Downtown Belfast is officially hip
From its industrial roots as a 19th century shipbuilding town and the home to chicken, sardine and potato-processing plants in the 1950s, Belfast over the past decade is flourishing in a new phase: that of a hip, thriving and creative coastal community.
While its hardware store, shoe shop and food co-op are necessities for the town’s 7,000 residents, the sweeping waterfront, unique shops, casual gourmet restaurants and summer festivals make it a must-visit hamlet for visitors to the Midcoast.
From the top of Belfast’s downtown to the bottom of the hill at the working waterfront, so many appealing boutiques and bistros line the quaint Main Street that it could take days to peruse them all.
The town wasn’t always so vibrant.
Meg Reilly, a Bar Harbor native who runs the Sail Locker on lower Main Street, said Belfast was not on her radar growing up just 90 minutes away.
“No one ever just took a trip to Belfast,” said Reilly, who became a resident about five years ago. “There wasn’t really a reason to.”
Now, Mainers and out-of-staters alike flock to the Midcoast town for amenities you won’t find nearby.
According to Dee Bielenberg, who owns the women’s underpinnings shop City Drawers and neighboring menswear store Man on Main, some customers drive an hour and a half just for a shopping trip.
“One of the things that has kept downtown alive is that many of these stores are necessities [for residents],” she said. “We are 45 minutes in either direction from a big-box store.”
Belfast’s isolation from chain stores and restaurants allows the town to maintain its one-of-a-kind charm.
Breanna Pinkham Bebb, a Winter Harbor native and executive director of Our Town Belfast, says over the past several years the town has become a beacon for young business owners.
“Whatever you have to bring to Belfast, people are excited to make the most of that,” Bebb said.
Newer shops such as Sail Locker, which opened last June, and Quench, a jewelry and gift shop, complement older stores downtown.
Quench owner and jeweler Jennifer Lisa likes to stay off the beaten path.
“You aren’t going to find blueberries, lobsters and lighthouses in here,” she said. “I like more edgy stuff, exclusive stuff you can’t find somewhere else.”
While Quench doesn’t feature the state’s signature imagery, Lisa does keep it local with the majority of her merchandise coming from Maine artisans.
Lisa’s own reclaimed metal jewelry accompanies quirky gifts from Ellsworth’s Julia Ventresco and textiles by Christine Leith of Sedgwick.
Other shops, such as Coyote Moon, have anchored the town for decades. The women’s apparel shop specializes in clothing, accessories and gifts, many from local Maine artisans.
Buyer and jewelry maker Katharine Cox says the store’s goal is to “uplift the spirit and spread mindfulness.”
Buddha statuettes, wind chimes, fragrant lotions and cheerful candle holders can help guide you into your happy place.

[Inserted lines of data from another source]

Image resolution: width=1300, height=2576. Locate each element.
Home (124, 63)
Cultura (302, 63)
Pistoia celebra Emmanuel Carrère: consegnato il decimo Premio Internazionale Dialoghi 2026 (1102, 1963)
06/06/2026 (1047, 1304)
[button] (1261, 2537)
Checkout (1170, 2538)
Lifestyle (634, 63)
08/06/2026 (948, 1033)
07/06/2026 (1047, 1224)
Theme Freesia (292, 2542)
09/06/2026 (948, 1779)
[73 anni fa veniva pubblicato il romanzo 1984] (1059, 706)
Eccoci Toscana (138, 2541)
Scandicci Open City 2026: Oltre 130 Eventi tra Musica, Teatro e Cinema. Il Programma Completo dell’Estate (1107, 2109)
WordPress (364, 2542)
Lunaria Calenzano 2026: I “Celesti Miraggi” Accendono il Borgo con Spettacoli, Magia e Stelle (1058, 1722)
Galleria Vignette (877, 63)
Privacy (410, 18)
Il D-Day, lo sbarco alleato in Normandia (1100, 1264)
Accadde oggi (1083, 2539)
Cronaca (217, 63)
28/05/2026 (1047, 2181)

Across the street, The Green Store specializes in reclaimed clothing, gifts and home goods. Everything is either recycled, all-natural or sustainable.
The 22-year-old shop sells organic body products from brands such as Jason, alongside BPA-free kids toys and vivid indoor/outdoor rugs made of recycled plastic.
For some history with a side of shopping, visit Colburn Shoe Store, the oldest shoe store in the country at 184 years old.
Colburn’s stocks casual and athletic footwear from brands such as Birkenstock, New Balance, Saucony, Ugg and Teva for men, women and kids.
Belfast’s arts community hosts its flagship event, Arts in the Park, each summer. The waterfront arts and crafts festival has drawn visitors to downtown Belfast for 21 years. This year’s festival is on July 9 and 10.
Some local artists find ways to feature chickens into their work as a nod to the town’s poultry processing history.
All that shopping can really work up the appetite.
“Our great restaurants have been a real draw to town,” Bebb said.
Three Tides, the sister restaurant to Belfast’s Marshall Brewing Co., has a beer garden that in the summer opens up to the waterfront.
The bar serves up small plates such as oysters, hummus, quesadillas and mussels with one of the best views on the coast and a live summer music series.
Along with the oldest shoe store in the United States, Belfast Co-op is the first one in Maine.
Pick up premade sandwiches, salads and sides, or pick from home-grown produce and locally sourced meats for a picnic on the waterfront.
Carnivores won’t miss the meat at Chase’s Daily, which features vegetarian fare straight from the garden behind the restaurant.
Chase’s also displays a rotating selection of artists on a large wall beyond the main dining room.
“Anything you do in Belfast is going to have the arts woven into it because we have a really creative community,” Bebb said.
For a tour of all that Belfast has to offer, hit up Our Town’s seventh annual Street Party on Monday, Aug. 1.
The all-day fête celebrates downtown Belfast with entertainment, kids’ activities, a rock climbing wall and food trucks.
“It’s great for families,” Bebb said.